Kohleausstieg im Bundesland Sachsen-Anhalt

Fraktion

AfD

Ressort

Bundesministerium für Wirtschaft und Energie

Datum

25.11.2019

Aktualisiert

26.07.2022

Deutscher BundestagDrucksache 19/1490807.11.2019

Kohleausstieg im Bundesland Sachsen-Anhalt

des Abgeordneten Andreas Mrosek und der Fraktion der AfD

Vorbemerkung

„Kohleausstieg bis spätestens 2038“, so titelte die „Magdeburger Volksstimme“ am 26. Januar 2019 (www.volksstimme.de/deutschland-welt/wirtschaft/einigung-kohleausstieg-bis-spaetestens-2038).

Der Entwurf zum Strukturstärkungsgesetz beschreibt, wie der Bund den Strukturwandel in den Braunkohleregionen Brandenburgs, Nordrhein-Westfalens, Sachsens und Sachsen-Anhalts bis 2038 begleitet. 40 Mrd. Euro stellt der Bund diesen Braunkohleregionen in Aussicht.

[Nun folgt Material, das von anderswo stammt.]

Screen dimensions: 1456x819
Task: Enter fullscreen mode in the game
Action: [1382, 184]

„Die Fördergelder teilen sich in 14 Mrd. Euro ‚für besonders bedeutsame Investitionen‘ in Braunkohleregionen auf, die der Bund den betroffenen Ländern bereitstellen will. Darüber hinaus sind eigene Maßnahmen und Investitionen des Bundes in Höhe von bis zu 26 Mrd. Euro vorgesehen“, so in der „Volksstimme“ am 28. August 2019 (www.volksstimme.de/sachsenanhalt/kohleausstieg-land-begruesst-gesetzentwurf-mit-einschraenkung/1567006414000), „Kohle Soforthilfe für Naumburger Dom“ stand am 25. Juli 2019 in der „Volksstimme“ (www.volksstimme.de/deutschland-welt/wirtschaft/investitionen-kohle-soforthilfe-fuer-naumburgerdom).

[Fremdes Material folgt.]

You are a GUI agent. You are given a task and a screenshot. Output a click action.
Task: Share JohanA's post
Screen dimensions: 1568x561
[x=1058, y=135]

Im Landkreis Anhalt-Bitterfeld werden zwei neue Fabriken gebaut, eine Batteriefabrik und eine Papierfabrik (www.mz-web.de/bitterfeld/nicht-vonpappe-in-sandersdorf-brehna-entsteht-papierfabrik-fuer-375-millionen-euro-31090964 und www.lvz.de/Nachrichten/Wirtschaft/Wirtschaft-Regional/US-Konzern-baut-Batteriefabrik-fuer-Elektroautos-in-Bitterfeld-Wolfen).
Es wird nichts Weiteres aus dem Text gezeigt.